What You Sell
What is it that you're selling? Widgets? Investment services? Beauty products? Home repair services? Imported gadgets? Ethnic foods?
None of the above. Nor any other product or service!
What your business offers its customers is … solutions. For example, if your new venture sells auto parts, it is actually in the business of helping customers solve automotive problems that require parts. The problem may be that a car needs clean oil to ensure long life for the engine. The solution is for you to provide the appropriate oil and filter for the customer's vehicle at competitive prices.
Yes, your business does offer oil and filters and hundreds of other parts, but what the customer wants is a solution. If your business is auto repair, it is your job to analyze the problem for the customer and come up with an appropriate solution before buying parts. Customers for auto part and auto repair are, obviously, auto owners, but they have different problems that require solutions. One type of customer understands what the problem is in specific terms: parts. The other requires that you provide diagnostic services to define the problem and make the appropriate repair. Offering parts is a product business. Offering repair services is a service business.
If you think of your business as a problem-solving venture, you will be more in tune with what customers want. It will help you understand how best to offer products and or services to your customers.
A product is something that is produced or made. Each was designed with a primary function that solves a problem faced by a specific group of potential buyers.
A commodity is product produced in quantity and readily available. For example, hand soap is a commodity that you can buy at numerous locations in any town or shopping center: drug store, grocery store, discount store, etc. Because it is standardized—a branded bar of soap is the same wherever it is purchased—and widely available, pricing can be competitive. If you shop around, you can buy that bar of soap at various prices. Some sellers don't make much profit on the sale of that bar of soap, instead profiting from related sales or quantity sales. Smaller, independent businesses prefer to specialize in offering specialized, noncommodity products with less competition from larger businesses.
Here's an example of a products definition from a typical business plan: “Frank's Furniture offers more than 150 items including, chairs, stools, dressers, book shelves, mirrors, screens, side tables, dining tables, and lounges selected and priced to match the household needs and economic levels of the residents of Smithtown.”

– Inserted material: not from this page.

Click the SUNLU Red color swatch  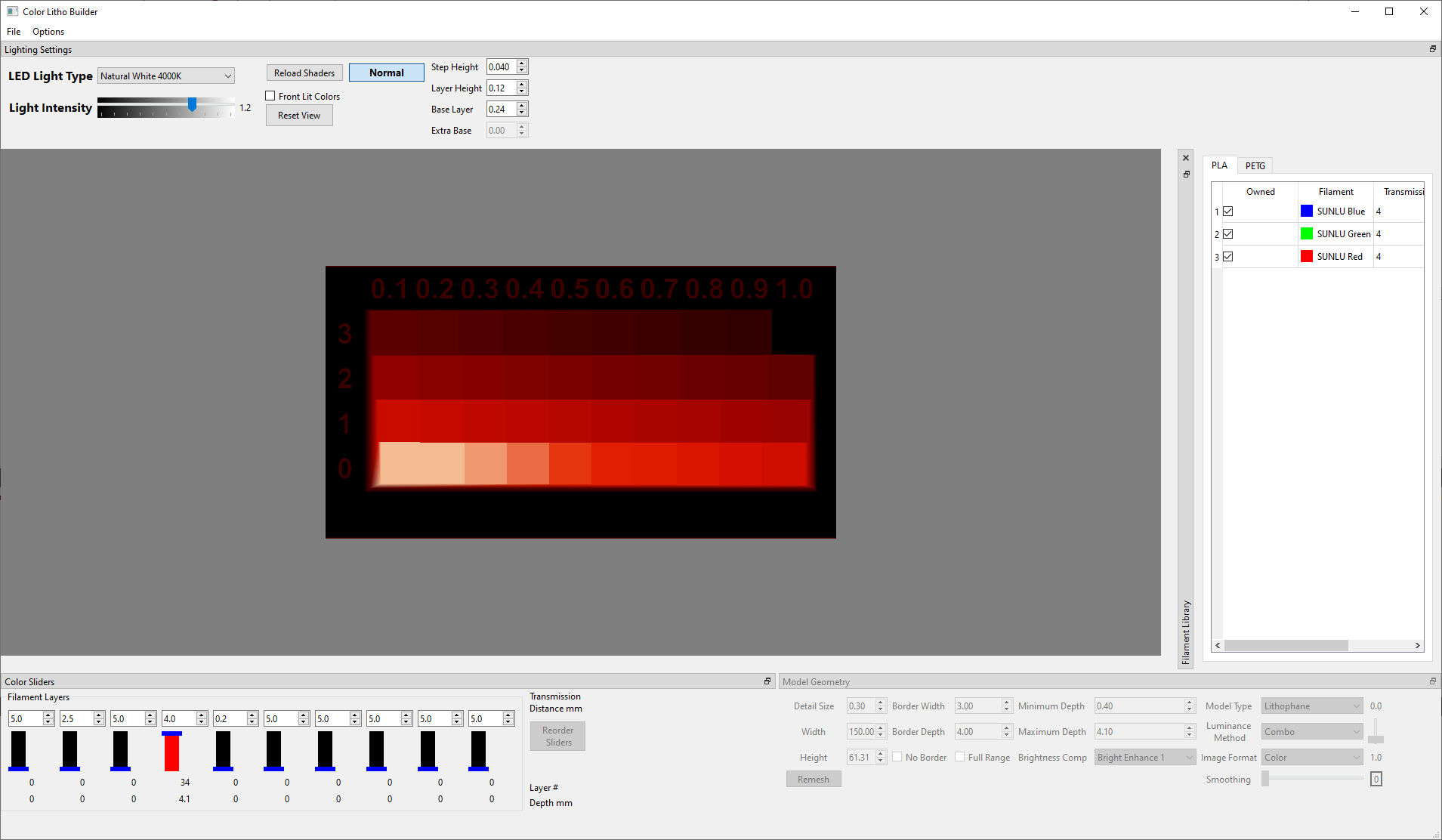[x=1306, y=257]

The products that your business offers must be clearly defined in your business plan. Make sure that the definition allows for future expansion to related products that meet the related needs of your customers. Define the product(s) you sell in terms of a customer solution.
A service is work performed for another. Changing the oil and filter on a customer's car is a service, even though products are involved. The services that your business provides to customers must solve specifically defined problems. That's how your customers look at your business. For example, a customer may say, “I know my car is due for an oil change, but I don't want to climb around underneath it trying to figure out where the filter goes—and maybe getting oily in the process.”
Following is an example for the services description from a typical business plan: Fuzzy Wuzzy Child Care offers child care services for children ages from three months to six years old. Hours of operation are from 6:00 a.m. to 7:00 p.m., Monday through Friday.
As you develop your business plan, consider what problems your services will solve for potential customers, but state it in terms of the solution. Later, in your market analysis you will expand on these definitions with an analysis of exactly who needs your business services and how to reach them.